Your objective:
Set down exactly the lines below between the line holding "Given: Switch to the Resources tab" and the line holding "You are a computer-use agent. Screen", inclusive; no other line belongs in the answer.

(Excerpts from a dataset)
--
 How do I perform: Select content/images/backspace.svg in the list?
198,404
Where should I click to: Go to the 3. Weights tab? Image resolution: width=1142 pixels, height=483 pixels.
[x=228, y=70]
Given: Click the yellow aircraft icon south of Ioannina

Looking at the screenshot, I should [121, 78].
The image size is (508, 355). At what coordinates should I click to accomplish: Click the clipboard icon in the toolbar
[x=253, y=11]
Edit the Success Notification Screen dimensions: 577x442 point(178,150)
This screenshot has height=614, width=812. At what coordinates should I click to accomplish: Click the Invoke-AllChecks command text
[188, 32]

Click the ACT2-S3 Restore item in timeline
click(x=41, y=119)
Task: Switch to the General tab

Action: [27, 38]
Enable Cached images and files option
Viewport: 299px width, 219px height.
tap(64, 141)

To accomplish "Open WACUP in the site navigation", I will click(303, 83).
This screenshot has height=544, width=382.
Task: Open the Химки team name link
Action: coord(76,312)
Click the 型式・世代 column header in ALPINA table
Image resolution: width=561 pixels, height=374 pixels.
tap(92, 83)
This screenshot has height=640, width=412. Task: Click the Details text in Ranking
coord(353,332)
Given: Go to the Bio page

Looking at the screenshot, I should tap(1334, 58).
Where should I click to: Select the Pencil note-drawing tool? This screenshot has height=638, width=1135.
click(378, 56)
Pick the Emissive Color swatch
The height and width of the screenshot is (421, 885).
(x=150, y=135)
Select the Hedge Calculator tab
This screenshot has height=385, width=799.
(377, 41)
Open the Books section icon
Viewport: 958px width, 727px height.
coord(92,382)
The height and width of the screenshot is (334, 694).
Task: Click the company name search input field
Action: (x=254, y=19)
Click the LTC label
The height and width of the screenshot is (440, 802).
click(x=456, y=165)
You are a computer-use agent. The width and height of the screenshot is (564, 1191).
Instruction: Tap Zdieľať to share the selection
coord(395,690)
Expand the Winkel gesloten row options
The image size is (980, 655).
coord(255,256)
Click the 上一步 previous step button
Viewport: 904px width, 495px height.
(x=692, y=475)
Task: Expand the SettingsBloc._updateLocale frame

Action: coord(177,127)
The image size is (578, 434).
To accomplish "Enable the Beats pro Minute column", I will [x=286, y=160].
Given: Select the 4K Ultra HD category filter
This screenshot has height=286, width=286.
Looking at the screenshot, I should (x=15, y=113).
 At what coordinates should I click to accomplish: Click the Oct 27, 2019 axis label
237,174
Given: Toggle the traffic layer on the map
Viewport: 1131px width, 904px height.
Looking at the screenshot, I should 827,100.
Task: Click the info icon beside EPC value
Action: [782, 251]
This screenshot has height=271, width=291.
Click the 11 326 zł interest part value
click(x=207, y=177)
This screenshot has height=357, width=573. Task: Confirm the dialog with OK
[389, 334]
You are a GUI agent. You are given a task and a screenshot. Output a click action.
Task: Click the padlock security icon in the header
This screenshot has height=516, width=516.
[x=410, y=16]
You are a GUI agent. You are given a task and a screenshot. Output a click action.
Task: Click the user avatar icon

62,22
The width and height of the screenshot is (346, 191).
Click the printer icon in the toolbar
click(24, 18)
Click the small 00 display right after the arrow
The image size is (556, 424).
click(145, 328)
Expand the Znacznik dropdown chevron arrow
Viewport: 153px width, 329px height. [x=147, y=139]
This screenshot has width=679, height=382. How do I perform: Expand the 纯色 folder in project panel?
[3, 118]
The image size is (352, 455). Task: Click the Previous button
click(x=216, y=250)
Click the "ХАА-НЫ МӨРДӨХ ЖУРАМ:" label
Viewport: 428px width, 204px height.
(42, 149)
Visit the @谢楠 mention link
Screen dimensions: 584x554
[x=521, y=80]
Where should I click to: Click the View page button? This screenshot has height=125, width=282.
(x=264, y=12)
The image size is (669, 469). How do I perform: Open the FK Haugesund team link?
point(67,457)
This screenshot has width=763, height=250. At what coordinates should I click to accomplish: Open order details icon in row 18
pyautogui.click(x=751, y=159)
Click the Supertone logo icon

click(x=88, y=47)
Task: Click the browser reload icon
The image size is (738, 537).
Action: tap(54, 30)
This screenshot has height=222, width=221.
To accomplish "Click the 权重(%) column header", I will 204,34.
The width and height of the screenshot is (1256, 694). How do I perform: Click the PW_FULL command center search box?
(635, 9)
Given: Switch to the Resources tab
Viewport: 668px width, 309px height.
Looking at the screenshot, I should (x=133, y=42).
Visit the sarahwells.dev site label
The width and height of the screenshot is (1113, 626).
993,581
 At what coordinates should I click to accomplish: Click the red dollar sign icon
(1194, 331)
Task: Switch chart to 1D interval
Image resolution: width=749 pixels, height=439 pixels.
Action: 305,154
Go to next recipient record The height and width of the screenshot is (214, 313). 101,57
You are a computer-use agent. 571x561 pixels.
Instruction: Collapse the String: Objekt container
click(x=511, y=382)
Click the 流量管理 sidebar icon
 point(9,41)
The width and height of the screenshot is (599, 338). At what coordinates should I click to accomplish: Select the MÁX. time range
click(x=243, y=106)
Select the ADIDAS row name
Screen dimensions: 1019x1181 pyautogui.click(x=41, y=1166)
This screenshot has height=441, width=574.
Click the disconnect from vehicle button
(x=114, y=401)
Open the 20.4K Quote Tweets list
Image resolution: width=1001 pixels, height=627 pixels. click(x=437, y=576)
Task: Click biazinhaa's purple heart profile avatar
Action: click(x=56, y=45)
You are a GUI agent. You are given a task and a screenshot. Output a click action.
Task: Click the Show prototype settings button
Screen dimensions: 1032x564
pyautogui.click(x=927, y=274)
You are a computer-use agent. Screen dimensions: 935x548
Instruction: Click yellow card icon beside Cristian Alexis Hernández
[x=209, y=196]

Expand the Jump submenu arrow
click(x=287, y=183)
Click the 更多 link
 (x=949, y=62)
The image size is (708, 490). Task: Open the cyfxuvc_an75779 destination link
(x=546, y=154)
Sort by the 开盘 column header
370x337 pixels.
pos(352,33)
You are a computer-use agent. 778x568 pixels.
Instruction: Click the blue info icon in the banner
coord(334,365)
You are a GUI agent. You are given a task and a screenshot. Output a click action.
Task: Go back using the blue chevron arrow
--
Answer box:
Given: Switch to the Resources tab
Viewport: 668px width, 309px height.
Looking at the screenshot, I should (x=133, y=42).
Visit the sarahwells.dev site label
The width and height of the screenshot is (1113, 626).
993,581
 At what coordinates should I click to accomplish: Click the red dollar sign icon
(1194, 331)
Task: Switch chart to 1D interval
Image resolution: width=749 pixels, height=439 pixels.
Action: 305,154
Go to next recipient record The height and width of the screenshot is (214, 313). 101,57
You are a computer-use agent. 571x561 pixels.
Instruction: Collapse the String: Objekt container
click(x=511, y=382)
Click the 流量管理 sidebar icon
 point(9,41)
The width and height of the screenshot is (599, 338). At what coordinates should I click to accomplish: Select the MÁX. time range
click(x=243, y=106)
Select the ADIDAS row name
Screen dimensions: 1019x1181 pyautogui.click(x=41, y=1166)
This screenshot has height=441, width=574.
Click the disconnect from vehicle button
(x=114, y=401)
Open the 20.4K Quote Tweets list
Image resolution: width=1001 pixels, height=627 pixels. click(x=437, y=576)
Task: Click biazinhaa's purple heart profile avatar
Action: click(x=56, y=45)
You are a GUI agent. You are given a task and a screenshot. Output a click action.
Task: Click the Show prototype settings button
Screen dimensions: 1032x564
pyautogui.click(x=927, y=274)
You are a computer-use agent. Screen dimensions: 935x548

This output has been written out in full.